Trecho do texto:
__________________________________________________
A ACP afirma que o processo de reparação do desastre do rio Doce vem, até agora, não apenas reproduzindo violências de gênero, mas também reforçando-as e aprofundando-as no território. Reivindica, em razão disso, que o Poder Judiciário corrija o caminho tomado até o momento.
“Os erros cometidos durante o processo de compensação e reparação ao longo desses quase 9 anos, dentre os quais se destaca a carência de ações afirmativas com recortes de gênero, devem ser reconhecidos, revertidos e combatidos, para que o curso mude de rumo e haja redução efetiva dos danos coletivos e sociais, que são ainda maiores dentro de grupos já vulnerabilizados por questões históricas e culturais”.
__________________________________________________
Dados fornecidos:

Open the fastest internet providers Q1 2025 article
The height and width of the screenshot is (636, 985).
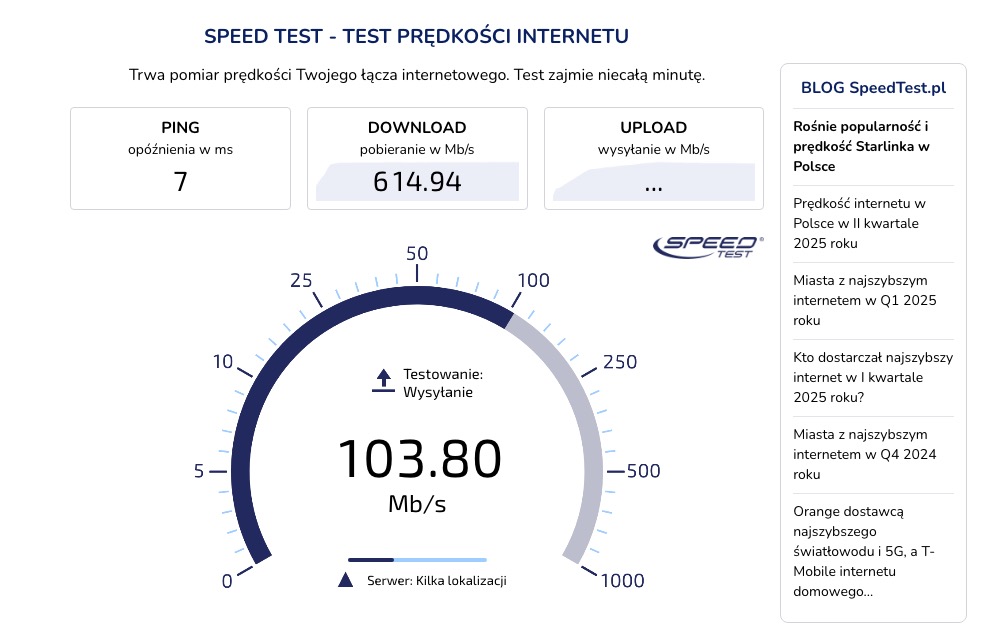[872, 377]
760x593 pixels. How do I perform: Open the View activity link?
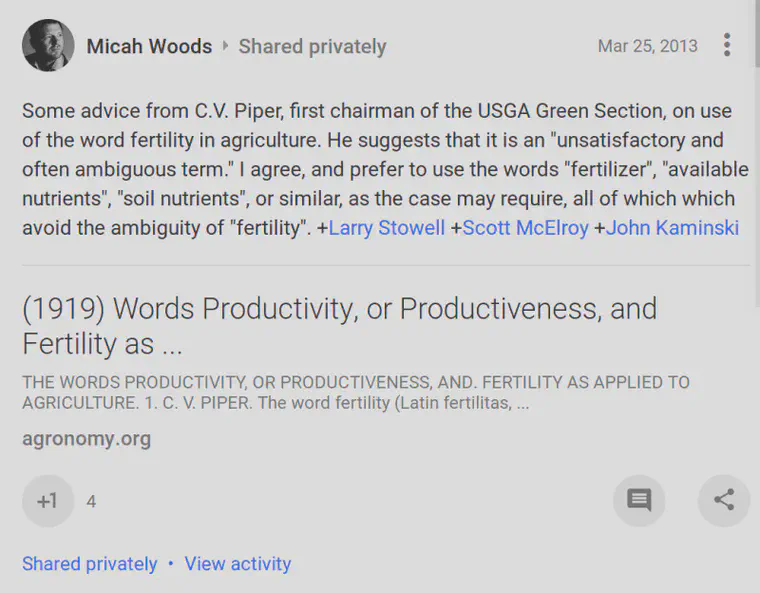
__________________________________________________
O que se pede: Estenda o trecho sobre a reparação do desastre do rio Doce, prosseguindo a partir de sua última frase.

Resposta do exercício:
Ainda, a ação destaca a necessidade de se ter um olhar atento às interseccionalidades, especialmente em relação às mulheres negras, indígenas e de comunidades tradicionais, como as quilombolas.
Pedido liminar
As instituições que assinam a ACP pedem que as empresas e a Fundação Renova promovam, emergencialmente, a atualização, revisão e correção do cadastro de todas as mulheres cadastradas ou com solicitações de cadastro pendentes, a partir de requerimentos individualizados já apresentados e a serem apresentados pelas mulheres atingidas. O objetivo é possibilitar a inclusão ou retificação de toda informação que seja necessária para fundamentar a sua elegibilidade e permitir o seu acesso direto ao Auxílio Financeiro Emergencial (AFE), ao Programa de Indenização Mediada (PIM) e ao Sistema Indenizatório Simplificado (Novel).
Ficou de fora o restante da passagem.